Historically, Pakistan’s military regimes have heavily restricted media freedom. However, General Musharraf – perhaps seeking to use the media to his regime’s advantage – introduced legislation that brought substantial liberalisation to the electronic media. This (particularly TV talk shows) then proliferated, but entrenched power relations resisted the emergence of dissenting voices, and a uniformly uncritical media position towards the military was established. In addition, the regime used means such as the infiltration of media conglomerates by intelligence agents and the informal buying of journalists’ services to help suppress media independence.
Pakistan’s media laws, introduced under military rule, have not been debated in parliament. This lack of democratic debate limits the media’s potential as an agent of reform. In addition, while journalists have been struggling to win media liberties, they have not sufficiently focused on improving journalistic quality. The number of journalists in Pakistan shot up from an estimated 2,000 in 2002 to over 10,000 in 2010, but the country’s education system is inadequate and little effort has been made to improve new journalists’ professional capacities. Other challenges to the development of professional, independent media practices include:
- The commercial interests of media owners and their connections with the state and the political machinery.
- The pervasive power and influence of the military, and the weight of state propaganda in relation to India.
- The influence of religious extremism, which penetrates all levels of media houses. In addition, conservative positions are energetically promoted in the Urdu-language media.
- Threats to journalists’ personal safety – though intimidation or lack of training on reporting from insecure areas.
- Financial constraints, job insecurity and the prevalence of freelance employment among journalists.

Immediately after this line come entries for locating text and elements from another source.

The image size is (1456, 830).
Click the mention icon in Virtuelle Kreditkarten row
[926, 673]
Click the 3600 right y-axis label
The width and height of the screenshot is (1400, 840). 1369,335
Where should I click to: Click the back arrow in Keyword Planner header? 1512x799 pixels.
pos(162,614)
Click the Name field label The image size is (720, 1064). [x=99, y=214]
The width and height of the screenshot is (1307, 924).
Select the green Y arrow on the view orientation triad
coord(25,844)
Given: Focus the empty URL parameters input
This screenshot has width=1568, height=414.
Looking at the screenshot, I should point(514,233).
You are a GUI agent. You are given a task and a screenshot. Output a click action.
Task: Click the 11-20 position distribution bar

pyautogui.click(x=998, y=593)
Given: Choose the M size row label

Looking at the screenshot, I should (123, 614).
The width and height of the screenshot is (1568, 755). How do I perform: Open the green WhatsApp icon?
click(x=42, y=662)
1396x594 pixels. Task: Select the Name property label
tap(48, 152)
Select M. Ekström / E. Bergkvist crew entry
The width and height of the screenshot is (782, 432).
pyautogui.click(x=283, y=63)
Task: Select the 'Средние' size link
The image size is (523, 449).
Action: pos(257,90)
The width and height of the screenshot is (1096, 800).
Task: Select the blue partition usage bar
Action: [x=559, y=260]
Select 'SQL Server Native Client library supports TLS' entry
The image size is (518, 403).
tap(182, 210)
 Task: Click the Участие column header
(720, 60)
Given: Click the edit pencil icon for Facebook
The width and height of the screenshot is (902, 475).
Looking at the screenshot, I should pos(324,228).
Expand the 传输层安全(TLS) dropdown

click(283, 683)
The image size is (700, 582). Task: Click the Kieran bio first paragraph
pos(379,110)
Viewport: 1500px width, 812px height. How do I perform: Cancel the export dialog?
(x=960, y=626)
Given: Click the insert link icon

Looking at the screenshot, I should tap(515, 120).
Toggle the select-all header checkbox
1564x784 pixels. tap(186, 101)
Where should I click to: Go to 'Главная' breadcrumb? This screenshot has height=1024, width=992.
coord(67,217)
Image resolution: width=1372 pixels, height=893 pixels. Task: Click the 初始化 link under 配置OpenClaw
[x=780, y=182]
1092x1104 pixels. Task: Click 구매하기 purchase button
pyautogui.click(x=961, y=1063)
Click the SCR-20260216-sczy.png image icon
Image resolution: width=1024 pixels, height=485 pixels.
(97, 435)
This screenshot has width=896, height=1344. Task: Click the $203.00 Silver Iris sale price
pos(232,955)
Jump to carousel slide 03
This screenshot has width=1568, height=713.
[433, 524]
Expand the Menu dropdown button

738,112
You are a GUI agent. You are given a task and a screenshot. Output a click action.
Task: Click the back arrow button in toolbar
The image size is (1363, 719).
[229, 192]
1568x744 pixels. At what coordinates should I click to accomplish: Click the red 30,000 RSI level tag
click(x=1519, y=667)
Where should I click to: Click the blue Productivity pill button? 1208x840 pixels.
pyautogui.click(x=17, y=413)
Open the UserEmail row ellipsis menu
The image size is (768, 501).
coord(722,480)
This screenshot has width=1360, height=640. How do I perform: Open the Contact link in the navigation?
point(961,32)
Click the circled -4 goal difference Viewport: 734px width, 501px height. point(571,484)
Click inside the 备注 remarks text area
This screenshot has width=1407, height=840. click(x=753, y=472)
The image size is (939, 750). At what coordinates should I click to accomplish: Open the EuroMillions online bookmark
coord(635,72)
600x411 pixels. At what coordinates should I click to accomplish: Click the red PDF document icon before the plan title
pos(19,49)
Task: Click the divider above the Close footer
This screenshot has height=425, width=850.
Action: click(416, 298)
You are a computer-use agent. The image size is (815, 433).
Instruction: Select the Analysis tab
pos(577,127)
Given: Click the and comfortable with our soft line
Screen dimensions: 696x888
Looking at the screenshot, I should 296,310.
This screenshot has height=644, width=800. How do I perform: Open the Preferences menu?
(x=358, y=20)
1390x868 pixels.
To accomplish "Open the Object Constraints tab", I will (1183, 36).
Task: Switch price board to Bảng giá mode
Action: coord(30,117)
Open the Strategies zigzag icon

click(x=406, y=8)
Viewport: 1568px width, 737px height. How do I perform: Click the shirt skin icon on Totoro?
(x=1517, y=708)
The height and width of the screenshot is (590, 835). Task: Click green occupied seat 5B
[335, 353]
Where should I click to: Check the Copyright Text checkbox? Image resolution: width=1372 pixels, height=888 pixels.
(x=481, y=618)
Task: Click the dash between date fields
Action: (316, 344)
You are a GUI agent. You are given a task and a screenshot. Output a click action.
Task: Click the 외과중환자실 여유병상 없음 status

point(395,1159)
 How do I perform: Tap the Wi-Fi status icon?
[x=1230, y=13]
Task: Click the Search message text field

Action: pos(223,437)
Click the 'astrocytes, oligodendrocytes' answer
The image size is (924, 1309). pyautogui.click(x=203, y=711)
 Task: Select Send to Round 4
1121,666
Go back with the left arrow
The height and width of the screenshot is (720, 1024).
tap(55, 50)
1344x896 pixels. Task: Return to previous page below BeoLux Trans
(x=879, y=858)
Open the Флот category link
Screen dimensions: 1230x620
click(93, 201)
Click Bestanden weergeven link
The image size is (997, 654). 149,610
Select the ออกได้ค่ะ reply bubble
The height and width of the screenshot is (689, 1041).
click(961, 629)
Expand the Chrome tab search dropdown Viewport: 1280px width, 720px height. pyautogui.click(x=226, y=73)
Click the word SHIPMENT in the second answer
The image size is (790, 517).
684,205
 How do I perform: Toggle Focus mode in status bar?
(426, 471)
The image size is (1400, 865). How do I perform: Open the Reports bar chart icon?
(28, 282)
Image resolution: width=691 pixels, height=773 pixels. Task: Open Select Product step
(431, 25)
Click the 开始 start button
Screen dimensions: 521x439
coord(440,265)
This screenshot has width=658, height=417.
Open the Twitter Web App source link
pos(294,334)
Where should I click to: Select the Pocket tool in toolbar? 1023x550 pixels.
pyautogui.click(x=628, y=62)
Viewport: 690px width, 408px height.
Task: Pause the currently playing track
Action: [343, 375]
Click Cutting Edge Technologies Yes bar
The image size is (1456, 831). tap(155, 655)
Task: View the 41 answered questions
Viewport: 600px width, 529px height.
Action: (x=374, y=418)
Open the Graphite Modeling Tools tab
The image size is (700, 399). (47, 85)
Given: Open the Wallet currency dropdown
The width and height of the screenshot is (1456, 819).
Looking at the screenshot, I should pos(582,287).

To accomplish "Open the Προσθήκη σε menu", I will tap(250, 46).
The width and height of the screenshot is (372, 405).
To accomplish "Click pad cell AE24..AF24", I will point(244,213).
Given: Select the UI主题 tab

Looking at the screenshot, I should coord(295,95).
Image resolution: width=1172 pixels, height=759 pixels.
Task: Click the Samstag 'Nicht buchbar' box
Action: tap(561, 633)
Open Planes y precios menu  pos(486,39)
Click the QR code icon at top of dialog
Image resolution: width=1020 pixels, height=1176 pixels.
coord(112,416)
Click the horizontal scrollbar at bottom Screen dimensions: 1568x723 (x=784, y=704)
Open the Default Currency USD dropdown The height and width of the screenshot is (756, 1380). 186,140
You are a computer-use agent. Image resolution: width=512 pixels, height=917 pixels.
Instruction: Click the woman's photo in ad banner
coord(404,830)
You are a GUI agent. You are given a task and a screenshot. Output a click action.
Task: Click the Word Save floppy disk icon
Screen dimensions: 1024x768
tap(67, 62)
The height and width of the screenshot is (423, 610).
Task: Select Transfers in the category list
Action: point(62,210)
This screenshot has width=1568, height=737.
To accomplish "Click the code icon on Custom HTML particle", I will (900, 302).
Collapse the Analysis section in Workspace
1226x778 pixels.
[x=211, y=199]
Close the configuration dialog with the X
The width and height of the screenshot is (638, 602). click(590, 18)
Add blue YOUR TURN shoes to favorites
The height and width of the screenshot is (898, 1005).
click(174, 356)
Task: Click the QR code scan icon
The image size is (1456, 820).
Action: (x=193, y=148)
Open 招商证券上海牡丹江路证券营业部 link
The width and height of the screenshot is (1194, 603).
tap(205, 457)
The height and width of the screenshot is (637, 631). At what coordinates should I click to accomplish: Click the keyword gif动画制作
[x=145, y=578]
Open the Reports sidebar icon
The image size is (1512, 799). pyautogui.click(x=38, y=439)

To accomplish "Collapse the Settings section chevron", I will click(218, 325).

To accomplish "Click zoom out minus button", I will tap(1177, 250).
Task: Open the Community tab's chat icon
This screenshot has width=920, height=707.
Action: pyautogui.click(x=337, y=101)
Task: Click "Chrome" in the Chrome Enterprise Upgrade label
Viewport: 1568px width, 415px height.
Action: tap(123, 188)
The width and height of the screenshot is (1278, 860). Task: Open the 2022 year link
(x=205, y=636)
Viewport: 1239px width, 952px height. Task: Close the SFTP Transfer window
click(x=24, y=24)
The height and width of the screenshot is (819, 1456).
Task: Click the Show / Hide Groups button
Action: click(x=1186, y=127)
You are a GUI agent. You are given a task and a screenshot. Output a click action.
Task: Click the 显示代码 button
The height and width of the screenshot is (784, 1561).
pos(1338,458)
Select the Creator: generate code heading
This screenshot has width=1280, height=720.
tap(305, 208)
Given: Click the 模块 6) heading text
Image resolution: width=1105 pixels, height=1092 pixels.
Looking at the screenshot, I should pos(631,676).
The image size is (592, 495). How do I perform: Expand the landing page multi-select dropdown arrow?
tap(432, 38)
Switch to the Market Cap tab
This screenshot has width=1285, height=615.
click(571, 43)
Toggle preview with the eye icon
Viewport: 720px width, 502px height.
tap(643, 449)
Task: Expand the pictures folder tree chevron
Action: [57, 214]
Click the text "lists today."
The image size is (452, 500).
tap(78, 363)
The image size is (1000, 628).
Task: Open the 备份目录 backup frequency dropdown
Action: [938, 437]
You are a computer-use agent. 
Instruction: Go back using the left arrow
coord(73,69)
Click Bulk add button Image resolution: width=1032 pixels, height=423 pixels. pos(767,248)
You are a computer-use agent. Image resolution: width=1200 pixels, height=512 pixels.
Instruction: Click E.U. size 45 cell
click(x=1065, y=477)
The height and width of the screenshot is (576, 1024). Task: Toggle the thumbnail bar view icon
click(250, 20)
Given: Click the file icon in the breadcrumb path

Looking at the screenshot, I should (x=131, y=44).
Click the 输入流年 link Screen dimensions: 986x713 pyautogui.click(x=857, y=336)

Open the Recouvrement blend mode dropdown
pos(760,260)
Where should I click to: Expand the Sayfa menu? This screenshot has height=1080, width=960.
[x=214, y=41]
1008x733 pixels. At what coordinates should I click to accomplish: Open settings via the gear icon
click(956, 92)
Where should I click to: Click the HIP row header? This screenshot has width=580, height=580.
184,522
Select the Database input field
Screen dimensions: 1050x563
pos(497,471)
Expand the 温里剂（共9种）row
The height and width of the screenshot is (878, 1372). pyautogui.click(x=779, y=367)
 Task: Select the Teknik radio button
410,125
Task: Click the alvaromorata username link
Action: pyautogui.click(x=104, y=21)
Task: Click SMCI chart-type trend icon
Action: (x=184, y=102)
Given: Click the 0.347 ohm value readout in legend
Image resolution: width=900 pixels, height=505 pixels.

Any attempt to fundamentally reform Pakistan’s media must be accompanied by intervention in the education system. Literacy must be made universal so that access to information is not limited to the elite, and learning standards should be assessed and improved. Further:
- The international community needs to recognise the significant differences between the Urdu- and English-language media. Greater understanding of the Urdu media, and engagement with it, could be helpful in reaching out to the majority of the population.
- Community, local-language radio seems to be increasing in Pakistan. The results of recent support from international development agencies for local FM radio stations broadcasting educational and counter-insurgency programmes should be monitored.
- To strengthen journalists’ sense of security and ability to resist coercion, the monitoring and documentation of violations, capacity-building in risk awareness and safety preparedness, and advocacy and lobbying activities could be considered.